Extradition has severe consequences and states should only use it in extreme cases where no other option is available. Extradition laws should contain safeguards to ensure that basic human rights are respected. We want:

  • protection against people being extradited when there is a real risk they will be subjected to human rights abuses;
  • a requirement to exhaust less severe alternatives before turning to extradition;
  • protection against disproportionate use of extradition for minor offences;
  • protection against extradition to stand prosecution before a case is trial ready, which can result in unnecessarily lengthy periods of detention before trial;
  • a fair and independent judicial process before any person is extradited, with a right to effective legal assistance including access to the case file and right to challenge in both countries before extradition; and
  • a more transparent process for deciding where and when cross-border cases are prosecuted.

European Arrest Warrant

The European Arrest Warrant (EAW) was adopted in the wake of the 2001 9/11 attacks amid concerns that existing extradition laws were too cumbersome to effectively tackle serious cross-border crimes.
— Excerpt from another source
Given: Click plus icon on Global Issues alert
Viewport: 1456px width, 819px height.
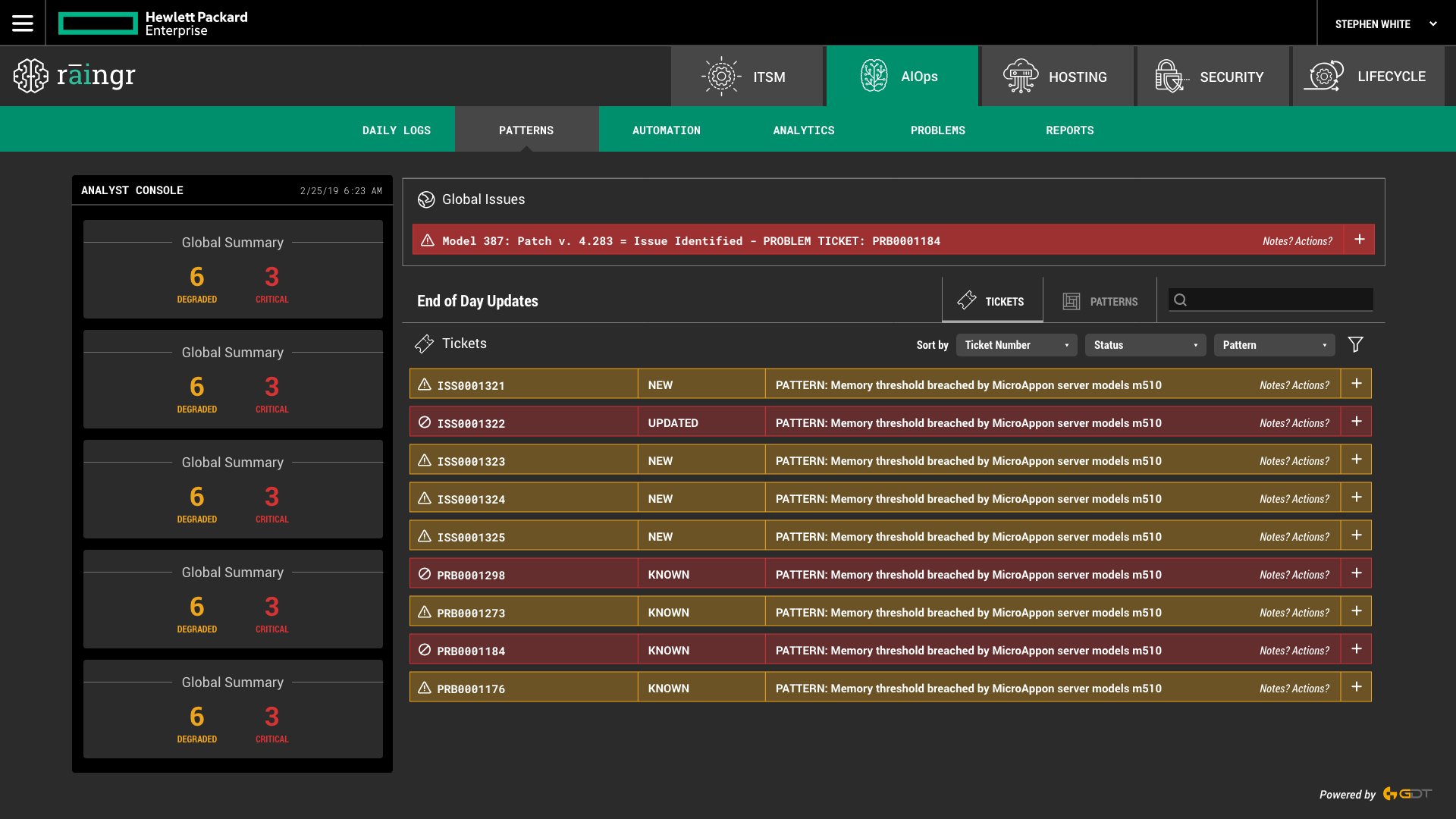Looking at the screenshot, I should (1359, 240).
In 2004, the EAW started to operate in the EU as a fast-track system for the arrest and extradition of a person to stand trial or serve a prison sentence in another Member State.
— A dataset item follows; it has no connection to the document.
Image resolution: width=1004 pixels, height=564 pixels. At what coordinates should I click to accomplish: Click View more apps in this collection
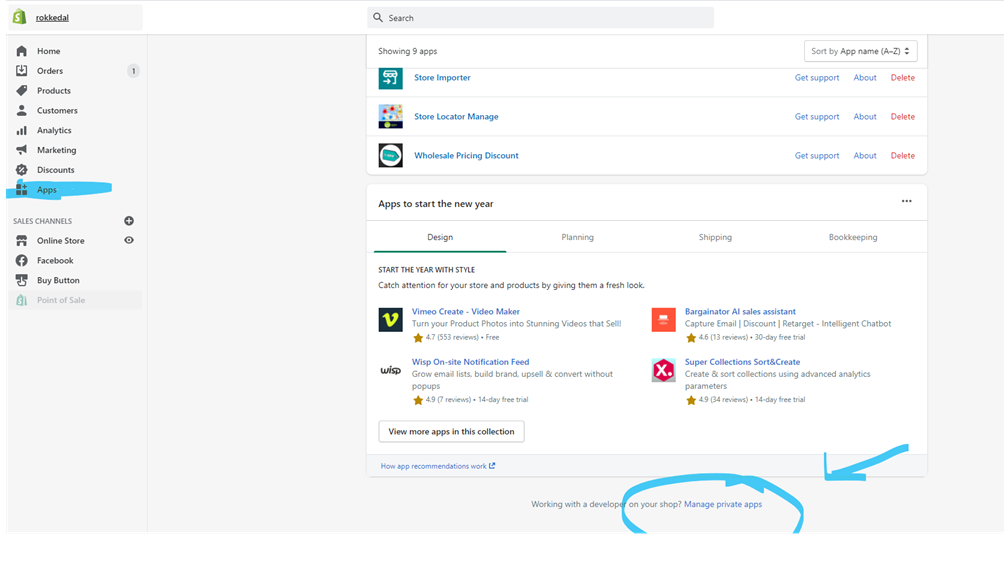tap(451, 432)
Originally intended as an instrument of cooperation in the fight against serious cross-border crimes, the European Arrest Warrant (EAW) is now disproportionately used for all types of offences, with negative impacts on people’s fundamental rights. People subject to EAWs are typically deprived of their liberty, either at a pre-trial stage pending their surrender or after sentencing for the execution of detention orders.

Alternatives to the EAW

We want the EU to use less restrictive alternative measures including:

  • The European Supervision Order which allows a judicial authority to impose pre-trial supervision measures, such as an electronic bracelet, on a person residing in another Member State.
  • The European Investigation Order which allows investigating authorities to gather evidence across borders such as testimonies via video link without having to request that persons be arrested and physically transferred.

In practice, however, these alternatives to detention are routinely disregarded, while the use of the EAW has steadily increased since 2005. Prison overcrowding in Europe remains alarming. This worsens prison conditions and undermines mutual trust and the functioning of mutual recognition instruments like the EAW. The COVID-19 pandemic brought the prison crisis to the fore, highlighting the risk of incarceration to life and health. The long-standing crisis in EU prisons is driven in part by excessive use of pre-trial detention. More than 20% of the prison population in Europe are people waiting for a trial.